So did we ever determine who is bringing the handcuffs? :ss


----------



## awsmith4 (Jun 5, 2007)

mspringfield said:


> :r That line in itself should get his attention!!! :mn
> 
> *So did we ever determine who is bringing the handcuffs?* :ss


I would but I left mine and my ball gag at another herf


----------



## mspringfield (May 27, 2008)

awsmith4 said:


> I would but I left mine and my ball gag at another herf


Great.. Encourage her.... :r:r:r

You are still going to be there, right?


----------



## CGAR Girl-cl (Apr 11, 2008)

awsmith4 said:


> I would but I left mine and my ball gag at another herf


umm, the double or single?

:ss


----------



## mspringfield (May 27, 2008)

CGAR Girl said:


> umm, the double or single?
> 
> :ss


Do you have a preference?

aw, see what you started?


----------



## CGAR Girl-cl (Apr 11, 2008)

mspringfield said:


> Do you have a preference?
> 
> aw, see what you started?


Hate the blasted things.. BUT wished I had one to gag up someone last night that talked too much. I would'a killed to have one handy!


----------



## awsmith4 (Jun 5, 2007)

mspringfield said:


> Great.. Encourage her.... :r:r:r
> *
> You are still going to be there, right?*


Yes



mspringfield said:


> Do you have a preference?
> 
> aw, see what you started?


I was only trying to enhance the experience


----------



## mspringfield (May 27, 2008)

CGAR Girl said:


> Hate the blasted things.. BUT wished I had one to gag up someone last night that talked too much. I would'a killed to have one handy!


Sounds like the voice of experience.. I'll bet you are the type that couldn't keep quiet if your life depended on it.. :r:r:r

Tomorrow night is going to be way too much fun...


----------



## mspringfield (May 27, 2008)

awsmith4 said:


> Yes
> 
> I was only trying to enhance the experience


Great.

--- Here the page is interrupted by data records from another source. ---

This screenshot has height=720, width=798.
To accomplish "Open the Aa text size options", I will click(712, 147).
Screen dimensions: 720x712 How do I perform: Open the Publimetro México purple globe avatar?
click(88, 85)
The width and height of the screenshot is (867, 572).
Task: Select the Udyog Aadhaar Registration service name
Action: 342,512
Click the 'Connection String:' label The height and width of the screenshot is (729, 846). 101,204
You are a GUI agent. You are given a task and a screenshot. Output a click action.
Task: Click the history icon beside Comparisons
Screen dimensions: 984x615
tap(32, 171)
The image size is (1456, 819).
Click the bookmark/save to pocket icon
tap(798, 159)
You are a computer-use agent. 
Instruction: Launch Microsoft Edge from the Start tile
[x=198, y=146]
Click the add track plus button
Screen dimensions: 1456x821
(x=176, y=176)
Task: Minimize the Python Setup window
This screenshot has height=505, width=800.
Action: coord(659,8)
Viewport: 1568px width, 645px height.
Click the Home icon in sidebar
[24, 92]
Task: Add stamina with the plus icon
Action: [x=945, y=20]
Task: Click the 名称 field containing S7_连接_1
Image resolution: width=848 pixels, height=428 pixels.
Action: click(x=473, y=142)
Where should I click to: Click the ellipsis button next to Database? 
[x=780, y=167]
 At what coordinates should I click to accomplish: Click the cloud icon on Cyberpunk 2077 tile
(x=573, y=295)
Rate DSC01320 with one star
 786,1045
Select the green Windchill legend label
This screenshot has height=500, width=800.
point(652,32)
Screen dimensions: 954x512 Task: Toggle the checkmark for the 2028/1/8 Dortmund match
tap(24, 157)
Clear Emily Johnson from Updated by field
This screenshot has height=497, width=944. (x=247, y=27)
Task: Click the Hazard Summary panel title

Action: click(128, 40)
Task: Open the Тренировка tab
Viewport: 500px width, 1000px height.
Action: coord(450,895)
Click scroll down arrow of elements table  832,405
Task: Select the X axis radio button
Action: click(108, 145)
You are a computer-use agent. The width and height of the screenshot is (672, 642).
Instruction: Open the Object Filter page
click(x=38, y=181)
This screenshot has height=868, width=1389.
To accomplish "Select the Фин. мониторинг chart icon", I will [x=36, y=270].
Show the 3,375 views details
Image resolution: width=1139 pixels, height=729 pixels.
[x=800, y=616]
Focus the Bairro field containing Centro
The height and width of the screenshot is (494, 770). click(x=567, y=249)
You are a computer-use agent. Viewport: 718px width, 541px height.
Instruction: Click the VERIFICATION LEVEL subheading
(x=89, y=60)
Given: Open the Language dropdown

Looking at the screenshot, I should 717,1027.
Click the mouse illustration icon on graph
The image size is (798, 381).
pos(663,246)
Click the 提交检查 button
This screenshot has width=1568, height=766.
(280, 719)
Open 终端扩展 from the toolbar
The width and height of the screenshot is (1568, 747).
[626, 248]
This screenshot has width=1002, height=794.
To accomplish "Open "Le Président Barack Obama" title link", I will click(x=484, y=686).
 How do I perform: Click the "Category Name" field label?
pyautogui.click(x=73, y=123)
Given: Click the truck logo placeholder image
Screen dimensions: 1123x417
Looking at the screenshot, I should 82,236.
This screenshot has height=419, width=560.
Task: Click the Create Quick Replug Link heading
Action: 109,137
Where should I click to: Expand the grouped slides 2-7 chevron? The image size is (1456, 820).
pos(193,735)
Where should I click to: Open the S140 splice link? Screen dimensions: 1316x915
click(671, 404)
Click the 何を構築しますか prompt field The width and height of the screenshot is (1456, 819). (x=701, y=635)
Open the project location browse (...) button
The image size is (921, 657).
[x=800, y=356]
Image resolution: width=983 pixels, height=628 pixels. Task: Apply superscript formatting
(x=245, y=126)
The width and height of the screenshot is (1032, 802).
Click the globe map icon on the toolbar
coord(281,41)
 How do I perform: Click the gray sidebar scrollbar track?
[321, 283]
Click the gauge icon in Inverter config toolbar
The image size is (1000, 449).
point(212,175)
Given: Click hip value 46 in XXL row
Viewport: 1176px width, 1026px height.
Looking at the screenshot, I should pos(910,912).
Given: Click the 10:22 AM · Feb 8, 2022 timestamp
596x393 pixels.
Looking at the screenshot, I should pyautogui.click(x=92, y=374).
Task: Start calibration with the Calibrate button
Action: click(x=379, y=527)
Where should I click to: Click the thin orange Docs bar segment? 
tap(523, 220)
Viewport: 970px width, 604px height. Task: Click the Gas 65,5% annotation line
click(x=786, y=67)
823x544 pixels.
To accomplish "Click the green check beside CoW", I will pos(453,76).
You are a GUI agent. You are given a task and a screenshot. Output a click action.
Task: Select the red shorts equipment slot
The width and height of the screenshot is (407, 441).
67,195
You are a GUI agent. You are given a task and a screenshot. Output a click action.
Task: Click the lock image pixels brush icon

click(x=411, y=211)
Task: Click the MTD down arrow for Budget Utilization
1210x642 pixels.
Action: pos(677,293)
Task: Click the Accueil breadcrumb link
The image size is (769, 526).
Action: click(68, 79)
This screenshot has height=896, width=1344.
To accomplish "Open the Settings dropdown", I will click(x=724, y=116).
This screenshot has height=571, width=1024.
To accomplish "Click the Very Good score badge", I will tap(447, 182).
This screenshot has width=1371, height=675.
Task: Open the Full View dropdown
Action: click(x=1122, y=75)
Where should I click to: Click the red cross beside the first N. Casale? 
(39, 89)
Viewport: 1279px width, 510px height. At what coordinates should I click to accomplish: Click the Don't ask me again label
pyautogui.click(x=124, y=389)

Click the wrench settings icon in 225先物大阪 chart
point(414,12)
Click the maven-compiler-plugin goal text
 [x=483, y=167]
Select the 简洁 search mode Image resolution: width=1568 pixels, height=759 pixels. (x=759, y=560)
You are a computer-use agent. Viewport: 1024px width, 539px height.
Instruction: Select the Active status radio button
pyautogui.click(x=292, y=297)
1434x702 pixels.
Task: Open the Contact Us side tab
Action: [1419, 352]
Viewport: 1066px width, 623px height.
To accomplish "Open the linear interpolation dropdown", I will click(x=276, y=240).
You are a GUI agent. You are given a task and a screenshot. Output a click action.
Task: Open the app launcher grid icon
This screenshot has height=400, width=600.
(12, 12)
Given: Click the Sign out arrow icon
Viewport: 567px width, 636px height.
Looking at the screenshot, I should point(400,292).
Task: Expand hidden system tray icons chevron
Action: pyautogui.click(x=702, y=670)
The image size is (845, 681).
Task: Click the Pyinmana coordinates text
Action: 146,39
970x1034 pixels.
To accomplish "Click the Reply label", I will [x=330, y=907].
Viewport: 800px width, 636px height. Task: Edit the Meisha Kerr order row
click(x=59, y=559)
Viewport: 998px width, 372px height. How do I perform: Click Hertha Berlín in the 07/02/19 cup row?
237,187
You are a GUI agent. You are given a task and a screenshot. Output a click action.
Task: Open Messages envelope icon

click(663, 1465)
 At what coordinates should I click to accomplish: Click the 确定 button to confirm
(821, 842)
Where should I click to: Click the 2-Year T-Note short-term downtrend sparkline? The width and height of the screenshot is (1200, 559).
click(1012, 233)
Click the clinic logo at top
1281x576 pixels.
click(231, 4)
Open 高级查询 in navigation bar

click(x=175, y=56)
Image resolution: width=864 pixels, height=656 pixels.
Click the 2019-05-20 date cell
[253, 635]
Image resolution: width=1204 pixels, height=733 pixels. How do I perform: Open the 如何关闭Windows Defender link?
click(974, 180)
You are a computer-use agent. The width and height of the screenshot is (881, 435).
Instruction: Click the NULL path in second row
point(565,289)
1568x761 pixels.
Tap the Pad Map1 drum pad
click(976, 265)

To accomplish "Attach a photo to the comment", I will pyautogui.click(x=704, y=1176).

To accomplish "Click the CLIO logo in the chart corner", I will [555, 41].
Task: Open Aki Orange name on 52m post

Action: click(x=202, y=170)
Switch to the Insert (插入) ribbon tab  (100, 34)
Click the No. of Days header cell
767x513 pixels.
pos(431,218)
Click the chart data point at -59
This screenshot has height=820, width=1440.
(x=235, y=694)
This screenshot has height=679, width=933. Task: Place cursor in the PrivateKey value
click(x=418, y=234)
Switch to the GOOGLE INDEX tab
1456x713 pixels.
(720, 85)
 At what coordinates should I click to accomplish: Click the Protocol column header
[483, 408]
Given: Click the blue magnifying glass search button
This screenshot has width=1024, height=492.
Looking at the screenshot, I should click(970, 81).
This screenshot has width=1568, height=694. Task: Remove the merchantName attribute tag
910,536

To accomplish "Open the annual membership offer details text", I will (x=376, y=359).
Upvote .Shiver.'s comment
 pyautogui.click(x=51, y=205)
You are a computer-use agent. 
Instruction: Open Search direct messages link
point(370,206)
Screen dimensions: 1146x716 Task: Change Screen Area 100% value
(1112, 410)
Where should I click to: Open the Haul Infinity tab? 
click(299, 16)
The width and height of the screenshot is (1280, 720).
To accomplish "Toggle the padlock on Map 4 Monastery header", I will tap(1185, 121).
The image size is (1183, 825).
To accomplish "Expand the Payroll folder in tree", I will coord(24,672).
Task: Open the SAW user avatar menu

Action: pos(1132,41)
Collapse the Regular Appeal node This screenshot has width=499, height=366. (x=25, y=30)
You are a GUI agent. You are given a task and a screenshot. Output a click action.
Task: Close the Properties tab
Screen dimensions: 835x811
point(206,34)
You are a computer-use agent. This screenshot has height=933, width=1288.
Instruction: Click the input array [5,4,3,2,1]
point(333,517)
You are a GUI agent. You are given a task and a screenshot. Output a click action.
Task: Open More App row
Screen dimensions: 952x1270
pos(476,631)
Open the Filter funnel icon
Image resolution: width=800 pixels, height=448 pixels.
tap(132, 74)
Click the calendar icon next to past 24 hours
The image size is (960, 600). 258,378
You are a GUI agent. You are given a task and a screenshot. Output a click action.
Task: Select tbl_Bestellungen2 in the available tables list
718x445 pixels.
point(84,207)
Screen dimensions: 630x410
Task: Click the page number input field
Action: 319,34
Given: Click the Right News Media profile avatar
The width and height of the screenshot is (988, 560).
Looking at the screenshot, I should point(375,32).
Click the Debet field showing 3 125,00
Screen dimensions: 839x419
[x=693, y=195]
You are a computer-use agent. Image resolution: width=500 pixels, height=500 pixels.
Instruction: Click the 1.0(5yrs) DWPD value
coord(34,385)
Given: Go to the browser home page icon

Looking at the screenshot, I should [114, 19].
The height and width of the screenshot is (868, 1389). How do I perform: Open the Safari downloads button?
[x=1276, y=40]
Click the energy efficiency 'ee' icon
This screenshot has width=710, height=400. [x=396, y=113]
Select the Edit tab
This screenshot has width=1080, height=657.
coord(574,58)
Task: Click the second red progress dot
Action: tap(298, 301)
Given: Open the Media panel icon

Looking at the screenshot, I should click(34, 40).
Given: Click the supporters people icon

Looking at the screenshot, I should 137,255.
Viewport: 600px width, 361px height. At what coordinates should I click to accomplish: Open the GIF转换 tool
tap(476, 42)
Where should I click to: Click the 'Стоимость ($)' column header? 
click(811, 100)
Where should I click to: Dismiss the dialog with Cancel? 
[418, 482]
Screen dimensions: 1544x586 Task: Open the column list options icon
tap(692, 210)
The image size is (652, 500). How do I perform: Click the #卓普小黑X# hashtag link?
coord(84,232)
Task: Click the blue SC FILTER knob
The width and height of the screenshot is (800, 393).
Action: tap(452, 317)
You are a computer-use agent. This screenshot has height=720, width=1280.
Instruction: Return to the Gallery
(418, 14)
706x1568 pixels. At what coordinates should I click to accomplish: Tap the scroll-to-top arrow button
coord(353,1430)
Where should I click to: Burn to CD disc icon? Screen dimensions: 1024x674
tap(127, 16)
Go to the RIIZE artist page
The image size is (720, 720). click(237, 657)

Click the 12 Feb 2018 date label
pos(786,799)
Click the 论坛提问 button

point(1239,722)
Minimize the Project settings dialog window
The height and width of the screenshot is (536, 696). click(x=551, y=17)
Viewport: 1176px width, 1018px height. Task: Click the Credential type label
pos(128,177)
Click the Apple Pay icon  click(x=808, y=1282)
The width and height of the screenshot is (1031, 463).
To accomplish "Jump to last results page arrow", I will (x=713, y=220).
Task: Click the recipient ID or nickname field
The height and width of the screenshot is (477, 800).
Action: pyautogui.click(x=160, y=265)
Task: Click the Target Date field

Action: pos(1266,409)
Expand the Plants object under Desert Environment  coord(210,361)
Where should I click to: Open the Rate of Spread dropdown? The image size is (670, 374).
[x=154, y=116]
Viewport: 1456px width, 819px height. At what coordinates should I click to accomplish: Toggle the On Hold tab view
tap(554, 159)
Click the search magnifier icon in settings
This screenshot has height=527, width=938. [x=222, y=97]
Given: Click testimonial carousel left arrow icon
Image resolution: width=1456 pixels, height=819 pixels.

Glad you are going to be able to make it.

LOL Wind her up and pull her chain...


----------



## CGAR Girl-cl (Apr 11, 2008)

mspringfield said:


> .
> 
> LOL Wind her up and pull her chain...


Oh boy.. here we go...


----------



## mspringfield (May 27, 2008)

CGAR Girl said:


> Oh boy.. here we go...


:r:r If you can't take it raise your hand. :chk:chk


----------



## BigDawgFan (Apr 19, 2007)

icehog3 said:


> Midgets for every occassion and task, Dahling...


Yeah. They call them the Florida Gators football team!!!:tu Have fun gang, wish I could be there. Watch out for her belt BTW!!


----------



## mspringfield (May 27, 2008)

OK. Today is the day! Hope to see everyone there. We still haven't decided who brings the handcuffs and we need an estimate of the number of midgets. 

See you there. If anyone needs directions or wants a number PM me before 4 pm today and I will PM you back a phone number.

CGAR Girl. You better be there or I will send the Ninja Midgets after you and I will piss them off first!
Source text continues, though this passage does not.